Available for sale to the public, in paper, from: U.S. Department of Commerce, National Technical Information Service, 5285 Port Royal Road, Springfield, VA 22161, phone: (800) 553-6847, fax: (703) 605-6900, email: firstname.lastname@example.org online ordering: http://www.ntis.gov/support/ordering.htm
Available electronically at http://www.osti.gov/bridge/
Available for a processing fee to U.S. Department of Energy and its contractors, in paper, from: U.S. Department of Energy, Office of Scientific and Technical Information, P.O. Box 62, Oak Ridge, TN 37831-0062, phone: (865 ) 576-8401, fax: (865) 576-5728, email: email@example.com
A portable, field rugged, sampling and analysis system has been developed for the rapid screening of aqueous samples during scoping and remediation studies. Using field portable equipment, water is pumped through ion selective solid phase extraction (SPE) disks, at a flow rate of 150-250 mL/minute, and counted for the radionuclide of interest in the field using portable detectors. SPE disks are currently available for the analysis of 99Tc, 90Sr, radiocesium (134Cs and 137Cs) and radium isotopes. The radiocesium concentration is determined by gamma spectrometry; 90Sr and 99Tc are determined by beta counting. A one-liter sample can be processed and ready for counting within ten minutes, with a detection limit of <50 pCi/L for 99Tc or 90Sr and a detection limit ~50 pCi/L for a 5-minute count for 137Cs. Up to 10 liters of water have been processed for the analysis of 99Tc and 137Cs when lower limits of detection were required.

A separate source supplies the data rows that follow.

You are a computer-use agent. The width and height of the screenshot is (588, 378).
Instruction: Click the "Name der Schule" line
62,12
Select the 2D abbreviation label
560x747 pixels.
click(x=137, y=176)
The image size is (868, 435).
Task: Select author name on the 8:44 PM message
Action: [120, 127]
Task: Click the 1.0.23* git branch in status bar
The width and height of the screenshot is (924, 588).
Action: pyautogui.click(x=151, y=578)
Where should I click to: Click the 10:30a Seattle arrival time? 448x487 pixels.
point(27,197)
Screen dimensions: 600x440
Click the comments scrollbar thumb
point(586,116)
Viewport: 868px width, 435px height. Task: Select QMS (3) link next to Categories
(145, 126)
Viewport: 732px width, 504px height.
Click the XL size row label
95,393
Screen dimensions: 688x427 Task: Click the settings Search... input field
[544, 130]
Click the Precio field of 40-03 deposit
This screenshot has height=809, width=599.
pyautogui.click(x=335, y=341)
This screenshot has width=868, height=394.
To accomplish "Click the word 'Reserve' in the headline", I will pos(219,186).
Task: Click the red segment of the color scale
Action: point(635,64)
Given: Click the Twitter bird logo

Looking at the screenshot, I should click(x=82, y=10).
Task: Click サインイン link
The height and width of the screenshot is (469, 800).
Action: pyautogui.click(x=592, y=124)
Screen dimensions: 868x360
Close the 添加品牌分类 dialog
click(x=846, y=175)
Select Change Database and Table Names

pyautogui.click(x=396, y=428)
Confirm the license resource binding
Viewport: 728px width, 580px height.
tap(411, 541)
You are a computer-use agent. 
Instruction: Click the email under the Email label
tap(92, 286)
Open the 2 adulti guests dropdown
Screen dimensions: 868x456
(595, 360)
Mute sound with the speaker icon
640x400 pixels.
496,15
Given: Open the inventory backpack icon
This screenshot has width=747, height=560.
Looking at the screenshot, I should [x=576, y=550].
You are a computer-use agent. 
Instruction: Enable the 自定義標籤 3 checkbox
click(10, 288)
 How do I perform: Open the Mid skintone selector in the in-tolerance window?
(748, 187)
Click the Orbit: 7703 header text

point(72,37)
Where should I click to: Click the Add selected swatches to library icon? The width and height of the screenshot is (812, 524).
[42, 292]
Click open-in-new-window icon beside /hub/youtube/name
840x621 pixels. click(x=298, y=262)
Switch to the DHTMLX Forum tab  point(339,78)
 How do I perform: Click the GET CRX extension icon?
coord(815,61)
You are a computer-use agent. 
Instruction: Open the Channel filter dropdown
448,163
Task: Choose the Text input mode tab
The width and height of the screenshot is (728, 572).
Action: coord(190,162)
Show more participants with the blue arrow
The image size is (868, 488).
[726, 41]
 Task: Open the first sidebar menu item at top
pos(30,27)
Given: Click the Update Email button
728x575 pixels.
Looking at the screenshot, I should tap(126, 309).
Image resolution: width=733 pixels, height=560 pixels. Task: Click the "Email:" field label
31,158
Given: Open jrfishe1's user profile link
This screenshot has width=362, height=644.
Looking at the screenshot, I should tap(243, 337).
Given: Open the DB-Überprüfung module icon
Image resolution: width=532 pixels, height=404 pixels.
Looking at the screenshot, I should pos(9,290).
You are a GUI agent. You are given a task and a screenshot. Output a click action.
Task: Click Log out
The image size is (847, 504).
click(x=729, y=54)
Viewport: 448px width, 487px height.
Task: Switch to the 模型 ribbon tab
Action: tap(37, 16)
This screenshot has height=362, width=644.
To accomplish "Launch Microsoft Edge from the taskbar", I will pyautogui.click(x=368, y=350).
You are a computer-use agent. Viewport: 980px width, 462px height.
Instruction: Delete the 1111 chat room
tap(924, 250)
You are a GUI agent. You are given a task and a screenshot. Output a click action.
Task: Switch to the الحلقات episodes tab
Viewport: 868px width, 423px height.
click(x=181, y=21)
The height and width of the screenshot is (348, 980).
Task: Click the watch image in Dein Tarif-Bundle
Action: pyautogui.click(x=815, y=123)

The sampling and analysis system has been field tested at the Savannah River
Site (SRS), Aiken SC, and the Hanford Site, Richland WA. The SRS H-area tank
farm storm water runoff system was analyzed for 90Sr and 137Cs.
Groundwater from the SX tank farm at the Hanford Site was analyzed for 137Cs
and 99Tc. Groundwater from seeps below the 100H area at Hanford was
analyzed for 90Sr and 99Tc. The rapid analysis capability
has already resulted in a significant cost savings at the Hanford SX tank farm.
Many US Department of Energy (DOE) sites, previously associated with nuclear weapons production, are now primarily focused on restoration and remediation of the local environment. Millions of dollars are being spent each year on sample collection and analysis for radionuclide determination. The results are often used to determine the extent of movement of contaminated groundwater, or to confirm the effectiveness of remediation efforts. In many cases rigorous, expensive, laboratory based analyses are performed because there is no alternative analysis method. During remediation efforts, expedited results are often needed, at a significant additional cost. A novel field portable sample and analysis system has been developed and tested to fill this need for rapid, in the field, screening analyses of radionuclides in aqueous samples.
3M Empore (3M Company, St. Paul, MN) solid phase extraction (SPE) disks are composed of small particles (typically 10-30µm) enmeshed in a network of PTFE fibrils to form a strong porous sheet, or membrane. The chemical properties of the membrane are determined by the sorptive or reactive properties of the chosen particle. Empore: Rad Disks are currently available for the analysis of 99Tc, 90Sr, radiocesium (134Cs and 137Cs) and radium. The first three elements are of concern at DOE facilities thus are the focus of the field analysis system development.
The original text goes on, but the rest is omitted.